Research such as [29] acknowledges the issues with the CVSS score and proposes a solution for automating CVSS enrichment by defining processes for calculating environmental CVSS metrics. For example, they define a process for calculating ‘Collateral Damage Potential’ (CDP) that can be used to automate the enrichment of CVSS Environmental metrics that would otherwise require human intervention to populate. Whilst this research has merit to enhance the CVSS scoring system by automating and removing the subjectivity of CVSS environmental metrics, it remains confined to operate entirely within the CVSS system, where the Base score still has all the previously mentioned issues, and the metrics are entirely categorical, leading to ineffective distributions, low score diversity and a rigid system that does not support the inclusion of progressive metrics. In this paper, we recognise that it will be beneficial to explore a fundamentally different solution that still considers the CVSS score as a valuable component of risk, but is considered within a wider, holistic approach that considers more risk components, continuous measurements and support for adaptations outside of the strict definitions of the CVSS specification.

- [WHAT YOU SHOULD DO]: In the passage on CVSS scoring, list each consequence that the text attributes to the metrics being entirely categorical.

- [DATASET RECORDS]:

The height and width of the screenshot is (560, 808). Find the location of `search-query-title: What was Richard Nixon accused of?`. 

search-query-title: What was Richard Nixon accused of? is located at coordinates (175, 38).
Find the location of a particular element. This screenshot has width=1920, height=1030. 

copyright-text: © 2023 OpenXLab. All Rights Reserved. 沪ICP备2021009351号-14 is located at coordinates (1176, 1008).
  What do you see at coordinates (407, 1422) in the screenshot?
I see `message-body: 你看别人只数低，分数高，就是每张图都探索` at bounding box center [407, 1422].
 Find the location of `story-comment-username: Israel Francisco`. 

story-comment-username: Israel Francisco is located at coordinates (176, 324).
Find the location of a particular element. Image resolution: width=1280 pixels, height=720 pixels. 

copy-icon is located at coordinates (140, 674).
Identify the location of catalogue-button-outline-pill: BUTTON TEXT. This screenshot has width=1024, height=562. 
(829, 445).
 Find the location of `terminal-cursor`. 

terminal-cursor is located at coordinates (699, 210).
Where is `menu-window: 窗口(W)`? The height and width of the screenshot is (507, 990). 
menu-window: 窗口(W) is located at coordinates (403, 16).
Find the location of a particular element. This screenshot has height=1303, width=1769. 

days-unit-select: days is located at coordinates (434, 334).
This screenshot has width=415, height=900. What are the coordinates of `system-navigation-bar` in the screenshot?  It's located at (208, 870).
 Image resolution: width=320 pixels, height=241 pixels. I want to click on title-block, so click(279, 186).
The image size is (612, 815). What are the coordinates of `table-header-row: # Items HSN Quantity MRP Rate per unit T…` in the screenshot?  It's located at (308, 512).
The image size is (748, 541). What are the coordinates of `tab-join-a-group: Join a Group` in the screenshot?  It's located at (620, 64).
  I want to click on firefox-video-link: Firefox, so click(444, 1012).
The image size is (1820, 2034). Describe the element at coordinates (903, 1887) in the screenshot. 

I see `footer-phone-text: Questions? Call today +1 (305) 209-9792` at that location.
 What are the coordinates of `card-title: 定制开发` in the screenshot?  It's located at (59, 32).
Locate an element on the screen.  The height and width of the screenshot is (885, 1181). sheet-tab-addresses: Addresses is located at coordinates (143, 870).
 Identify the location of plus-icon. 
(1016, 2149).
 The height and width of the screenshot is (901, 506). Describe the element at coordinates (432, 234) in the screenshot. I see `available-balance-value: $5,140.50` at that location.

- [REPLY]:
- Ineffective distributions
- Low score diversity
- A rigid system that does not support the inclusion of progressive metrics